(1) Secure IoT nodes and networks
The proliferation of Internet of Things (IoT) is bringing new levels of connectivity and automation to embedded systems. This exposes such systems to network-based attacks. In the low-end IoT systems, nodes execute a single binary image providing both OS functionality and application logic, with full privileges throughout. The well-understood server-class protections (like address space randomization) are difficult to apply here because of tight resource constraints and no availability of virtual memory, MMU, etc.
The software design pattern prevalent in such systems shuns abstractions and allows all code to access all data and peripherals. Our project first develops methods to automatically trigger faults in such systems, including through UI interactions. Then it provides techniques to achieve separation of privileges through automatic compartmentalization of code, data, and peripherals. Runtime mechanisms enforce the compartment-based isolation while handling the hardware limitations of bare-metal embedded devices. We provide benchmark suites in the IoT space which will allow others to comparatively evaluate various security protocols.

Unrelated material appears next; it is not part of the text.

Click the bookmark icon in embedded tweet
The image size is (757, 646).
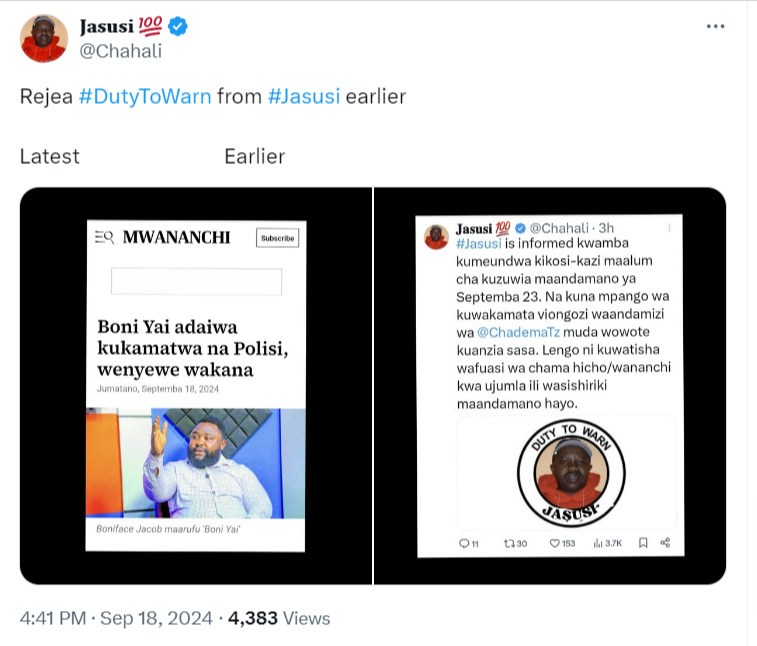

(2) Behavioral Game Theory for Securing Inter-dependent IoT Systems
We study the security of large-scale cyber-physical systems (CPS) consisting of multiple interdependent subsystems, each managed by a different defender. Defenders invest their security budgets with the goal of thwarting the spread of cyber attacks to their critical assets. Facing increasingly sophisticated attacks from external adversaries, CPS owners have to judiciously allocate their (often limited) security budget in order to reduce their cyber risks. In their allocation, since CPS typically have many legacy components, improving the security of all of them at the same time is infeasible. This resource allocation problem is further complicated by the fact that large-scale CPS consist of multiple interdependent subsystems managed by different operators, with each operator in charge of securing their own subsystem. As a result, the security losses incurred by each operator will ultimately depend not only on their own security investments, but also on the decisions of all other stakeholders in the CPS.
Game theory has played a key role in reasoning about such security decision making problems, due to its ability to systematically capture the incentives of the various defenders from one side, and the attackers’ strategic best responses from the other side. As a novel method, we propose behavioral security games, in which defenders exhibit characteristics of human decision making that have been identified by behavioral economics, specifically, nonlinear perceptions of probabilities.
(3) Resilience of Mobiles and Wearables
As there is a profusion of new kinds of wearable and mobile devices, we pause to ask what is the software reliability of the software that runs on these devices. These devices increasingly run complex software stacks and have the salient characteristic that they have a number of sensors on them. There has been little in the way of systematic analysis of their reliability characteristics under various conditions — when multiple sensors are activated at the same time, when external malformed events arrive at the device, when user interaction causes multiple concurrent events.
In this work, we are bringing the notion of stateful fuzzing to these new kinds of devices to unearth their reliability weak points. We then suggest architectural improvements (to Android and Wear OS) to mitigate these weak points. We have managed to do a longitudinal study of Android OS from its early days to Wear OS now. We have had conversations with the vendors and through them improved the resilience of the devices.